(DATASET ENTRIES Opens)

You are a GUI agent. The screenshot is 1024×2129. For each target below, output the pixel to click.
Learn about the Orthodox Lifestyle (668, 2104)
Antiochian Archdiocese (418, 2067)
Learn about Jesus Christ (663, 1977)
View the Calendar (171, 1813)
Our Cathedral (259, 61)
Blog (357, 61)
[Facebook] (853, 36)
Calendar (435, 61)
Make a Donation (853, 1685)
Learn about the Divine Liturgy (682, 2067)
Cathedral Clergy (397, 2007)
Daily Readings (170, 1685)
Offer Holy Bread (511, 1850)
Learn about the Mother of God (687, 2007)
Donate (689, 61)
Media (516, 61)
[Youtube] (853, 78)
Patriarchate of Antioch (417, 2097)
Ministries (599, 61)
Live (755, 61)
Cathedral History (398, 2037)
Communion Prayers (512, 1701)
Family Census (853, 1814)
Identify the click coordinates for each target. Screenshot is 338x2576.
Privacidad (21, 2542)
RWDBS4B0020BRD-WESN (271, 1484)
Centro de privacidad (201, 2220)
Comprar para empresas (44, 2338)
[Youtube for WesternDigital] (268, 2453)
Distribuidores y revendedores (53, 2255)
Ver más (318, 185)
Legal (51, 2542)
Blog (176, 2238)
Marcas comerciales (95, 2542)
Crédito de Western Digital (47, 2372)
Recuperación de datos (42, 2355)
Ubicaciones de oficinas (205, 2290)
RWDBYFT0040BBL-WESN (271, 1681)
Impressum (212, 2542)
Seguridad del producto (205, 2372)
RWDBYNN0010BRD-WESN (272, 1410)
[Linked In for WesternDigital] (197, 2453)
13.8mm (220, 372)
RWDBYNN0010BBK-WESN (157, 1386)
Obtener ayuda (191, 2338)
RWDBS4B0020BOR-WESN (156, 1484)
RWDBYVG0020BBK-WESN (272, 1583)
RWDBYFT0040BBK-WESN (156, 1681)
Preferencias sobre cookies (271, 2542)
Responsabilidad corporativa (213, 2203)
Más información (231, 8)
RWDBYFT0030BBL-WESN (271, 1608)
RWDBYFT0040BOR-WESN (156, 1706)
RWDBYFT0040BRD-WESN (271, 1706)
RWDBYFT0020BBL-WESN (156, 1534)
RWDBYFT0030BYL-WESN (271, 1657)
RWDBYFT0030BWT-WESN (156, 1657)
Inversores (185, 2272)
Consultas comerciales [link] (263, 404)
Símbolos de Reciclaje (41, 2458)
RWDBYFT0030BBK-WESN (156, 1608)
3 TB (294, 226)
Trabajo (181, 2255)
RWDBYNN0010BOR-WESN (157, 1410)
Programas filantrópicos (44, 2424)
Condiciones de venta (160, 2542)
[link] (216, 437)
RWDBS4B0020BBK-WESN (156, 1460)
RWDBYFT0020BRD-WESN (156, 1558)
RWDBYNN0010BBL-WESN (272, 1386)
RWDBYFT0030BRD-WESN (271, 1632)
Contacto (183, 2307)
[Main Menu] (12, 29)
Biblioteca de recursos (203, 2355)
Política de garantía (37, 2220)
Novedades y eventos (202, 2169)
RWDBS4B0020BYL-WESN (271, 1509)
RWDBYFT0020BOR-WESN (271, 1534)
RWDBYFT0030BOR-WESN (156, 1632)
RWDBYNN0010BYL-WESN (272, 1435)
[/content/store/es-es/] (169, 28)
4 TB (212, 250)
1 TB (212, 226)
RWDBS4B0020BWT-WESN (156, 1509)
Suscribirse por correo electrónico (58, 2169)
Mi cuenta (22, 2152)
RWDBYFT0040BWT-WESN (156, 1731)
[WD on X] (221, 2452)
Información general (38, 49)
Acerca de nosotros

(DATASET ENTRIES Closes)

**TASK OBJECTIVE**
From the material above, set down exactly the lines between the line holding "Ver más (318, 185)" and the line holding "Más información (231, 8)", inclusive. Include nothing else.

**WRITTEN RESPONSE**
Ver más (318, 185)
Legal (51, 2542)
Blog (176, 2238)
Marcas comerciales (95, 2542)
Crédito de Western Digital (47, 2372)
Recuperación de datos (42, 2355)
Ubicaciones de oficinas (205, 2290)
RWDBYFT0040BBL-WESN (271, 1681)
Impressum (212, 2542)
Seguridad del producto (205, 2372)
RWDBYNN0010BRD-WESN (272, 1410)
[Linked In for WesternDigital] (197, 2453)
13.8mm (220, 372)
RWDBYNN0010BBK-WESN (157, 1386)
Obtener ayuda (191, 2338)
RWDBS4B0020BOR-WESN (156, 1484)
RWDBYVG0020BBK-WESN (272, 1583)
RWDBYFT0040BBK-WESN (156, 1681)
Preferencias sobre cookies (271, 2542)
Responsabilidad corporativa (213, 2203)
Más información (231, 8)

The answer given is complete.